* **Supplied information**:

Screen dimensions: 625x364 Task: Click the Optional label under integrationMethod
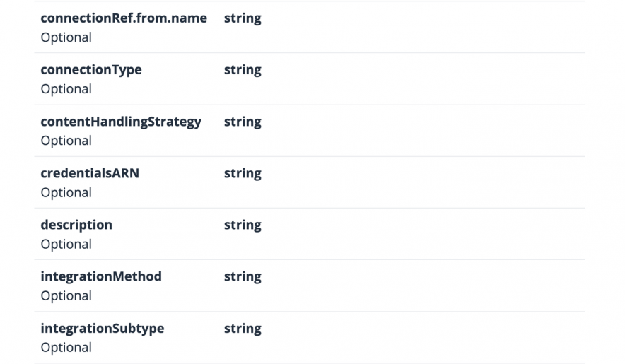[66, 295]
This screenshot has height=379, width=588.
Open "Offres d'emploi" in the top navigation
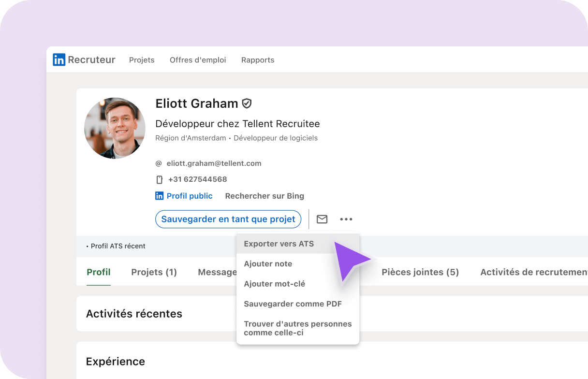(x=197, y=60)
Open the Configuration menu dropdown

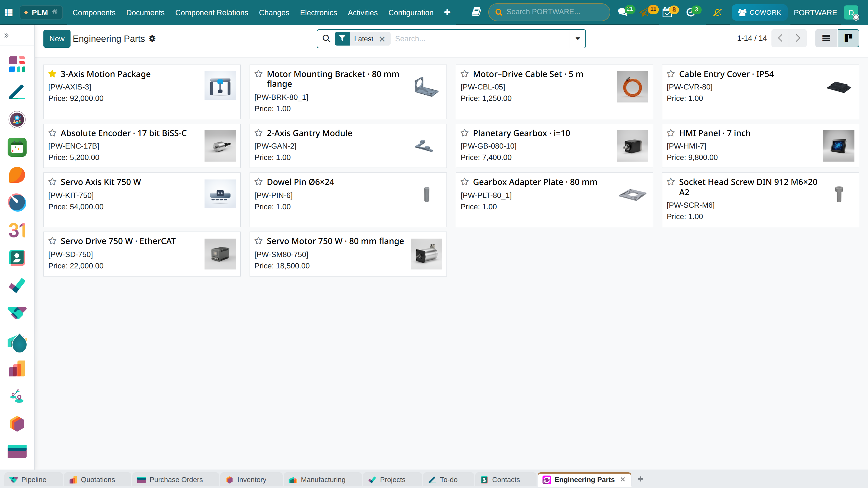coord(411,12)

--

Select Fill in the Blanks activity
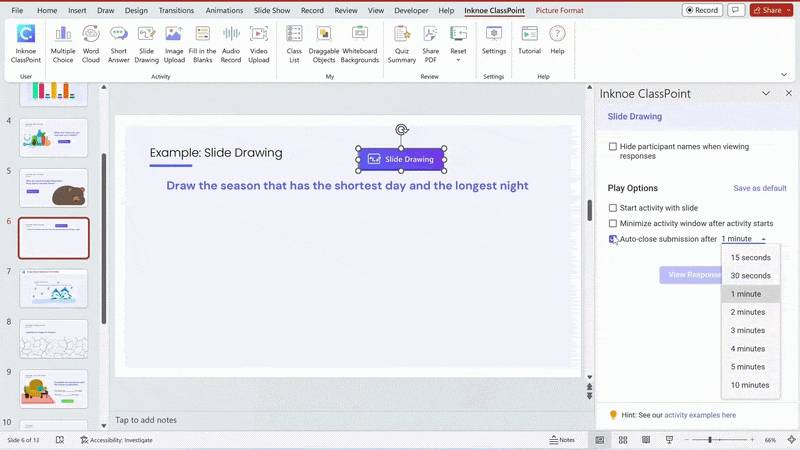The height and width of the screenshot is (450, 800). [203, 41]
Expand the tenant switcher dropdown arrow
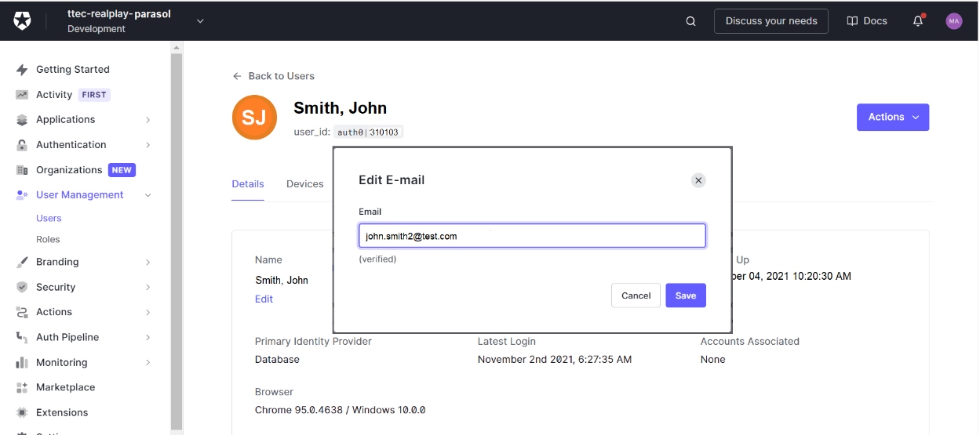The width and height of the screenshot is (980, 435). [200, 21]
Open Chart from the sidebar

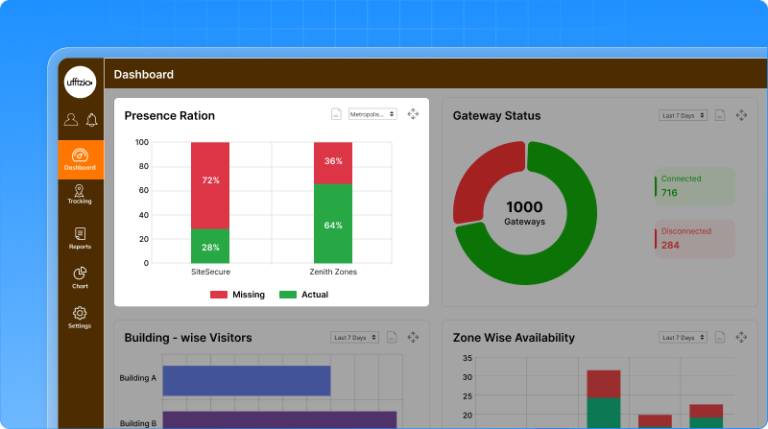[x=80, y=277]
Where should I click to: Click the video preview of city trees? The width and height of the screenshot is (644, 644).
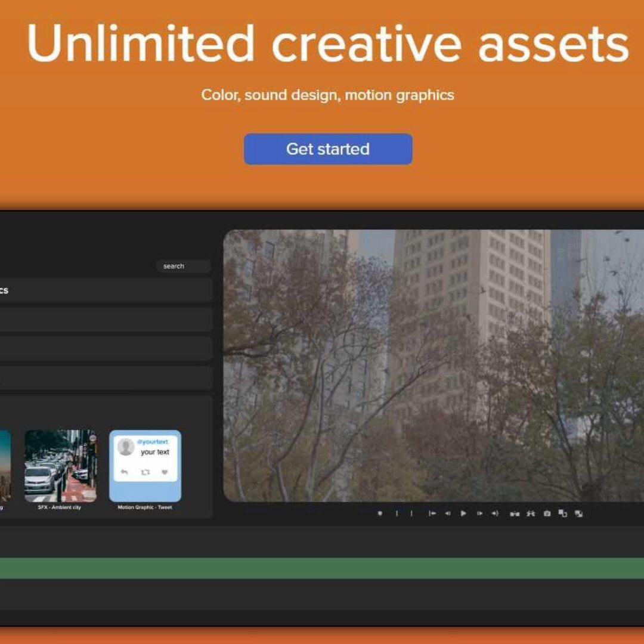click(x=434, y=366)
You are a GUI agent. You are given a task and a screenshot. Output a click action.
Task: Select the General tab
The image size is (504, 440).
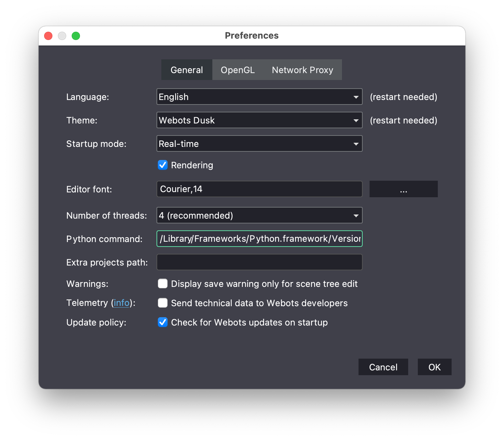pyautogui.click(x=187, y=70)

--

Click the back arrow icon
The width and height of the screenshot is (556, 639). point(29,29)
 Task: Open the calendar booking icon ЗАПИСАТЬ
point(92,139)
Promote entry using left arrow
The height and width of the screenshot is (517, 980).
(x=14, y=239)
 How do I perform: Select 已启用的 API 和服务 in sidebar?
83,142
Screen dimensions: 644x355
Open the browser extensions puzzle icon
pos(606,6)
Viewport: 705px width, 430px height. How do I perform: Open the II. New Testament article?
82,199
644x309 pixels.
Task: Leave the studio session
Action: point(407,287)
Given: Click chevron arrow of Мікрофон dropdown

* **What to produce**: Each line in the listing above from the one containing "How do I perform: Select" through the one containing "Given: Click chevron" should be repeated exactly, and no other line.

* **Result for this task**:
 How do I perform: Select 已启用的 API 和服务 in sidebar?
83,142
Screen dimensions: 644x355
Open the browser extensions puzzle icon
pos(606,6)
Viewport: 705px width, 430px height. How do I perform: Open the II. New Testament article?
82,199
644x309 pixels.
Task: Leave the studio session
Action: point(407,287)
Given: Click chevron arrow of Мікрофон dropdown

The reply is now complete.